* The task *
Write out the entries below once more, exactly, with the pictures left out.

* Available records *

• • •

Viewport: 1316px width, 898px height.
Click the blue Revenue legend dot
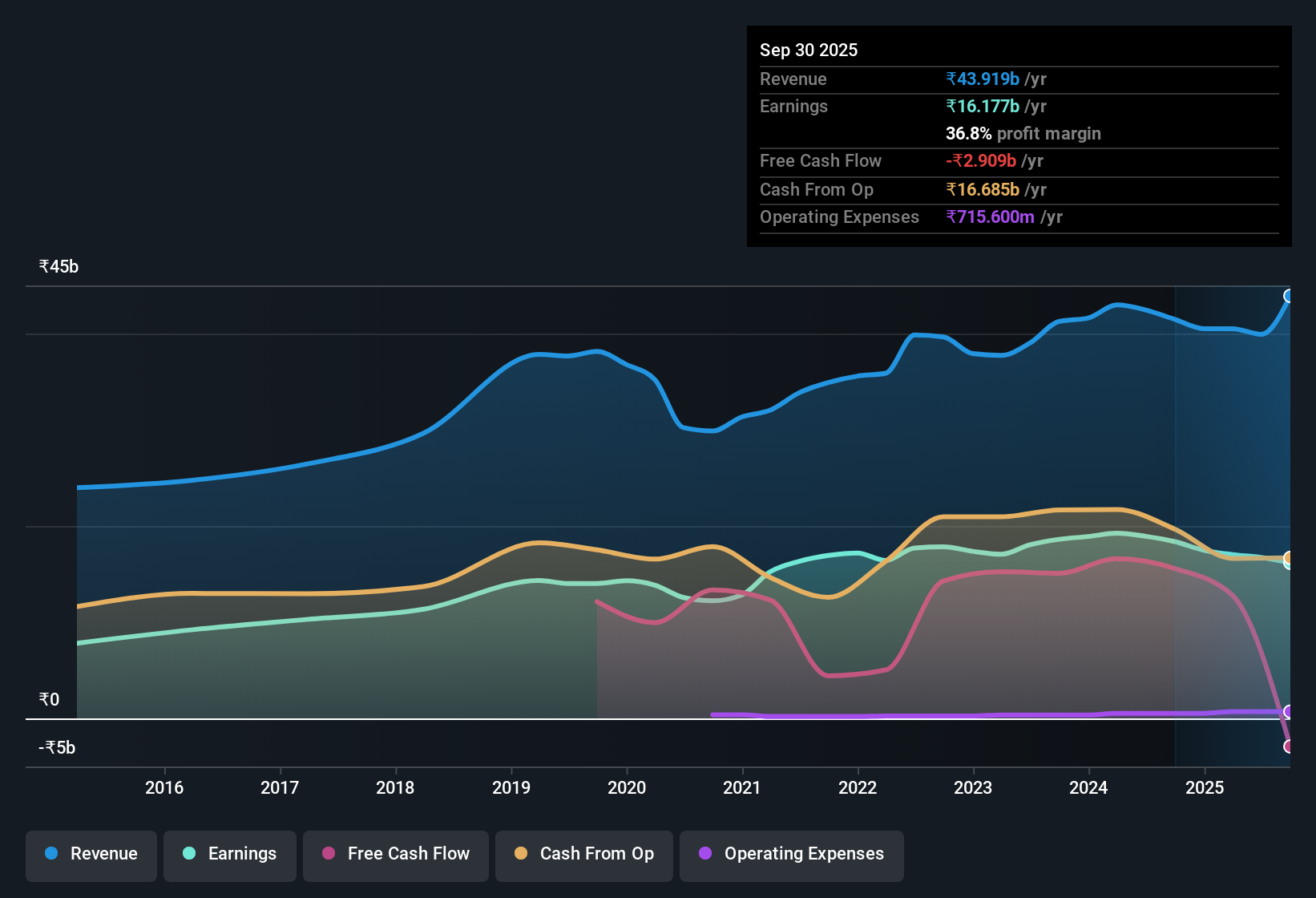(x=50, y=854)
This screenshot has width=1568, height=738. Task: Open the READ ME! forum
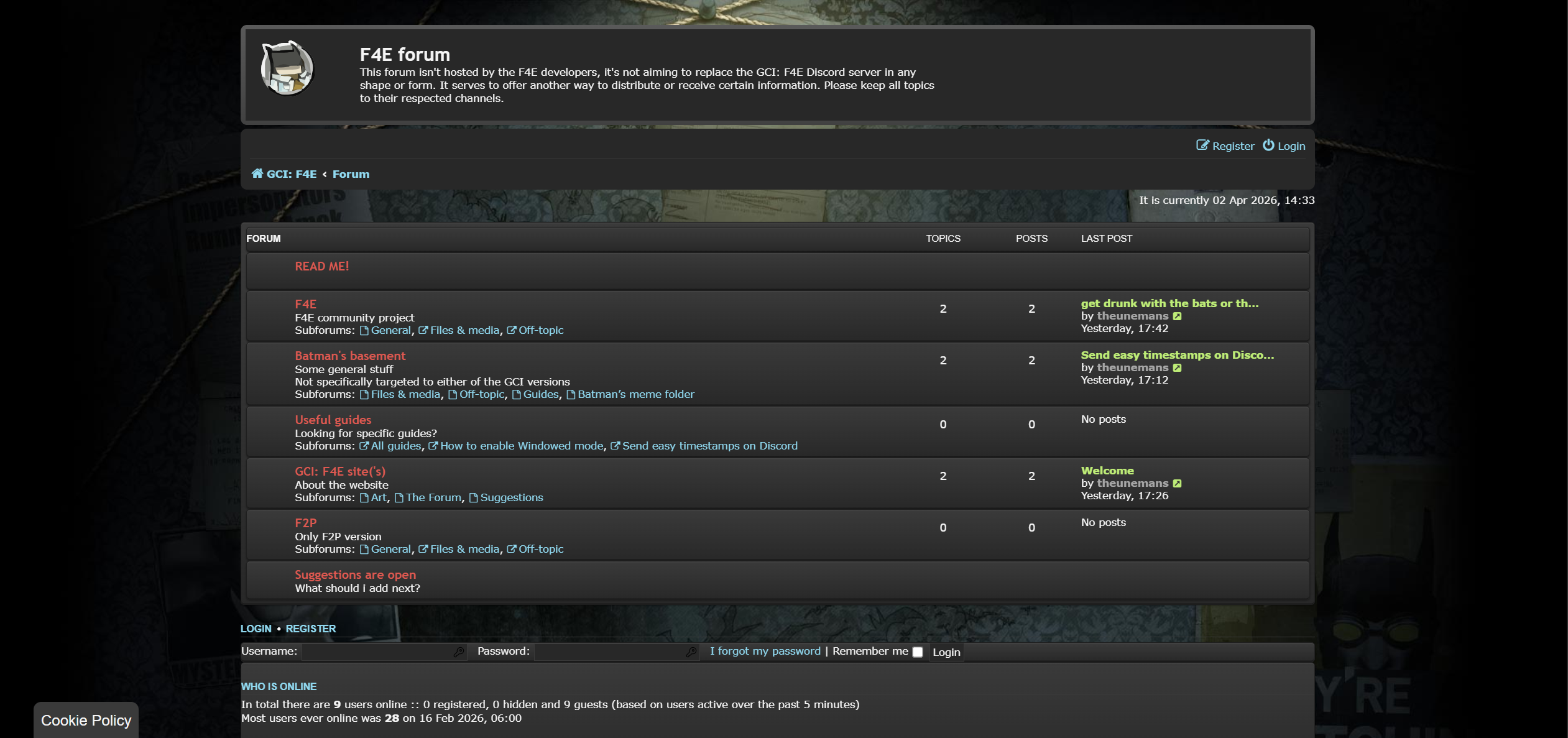tap(321, 266)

• • •

* Written solution *
Viewport: 1316px width, 898px height.
Click the blue Revenue legend dot
(x=50, y=854)
This screenshot has width=1568, height=738. Task: Open the READ ME! forum
tap(321, 266)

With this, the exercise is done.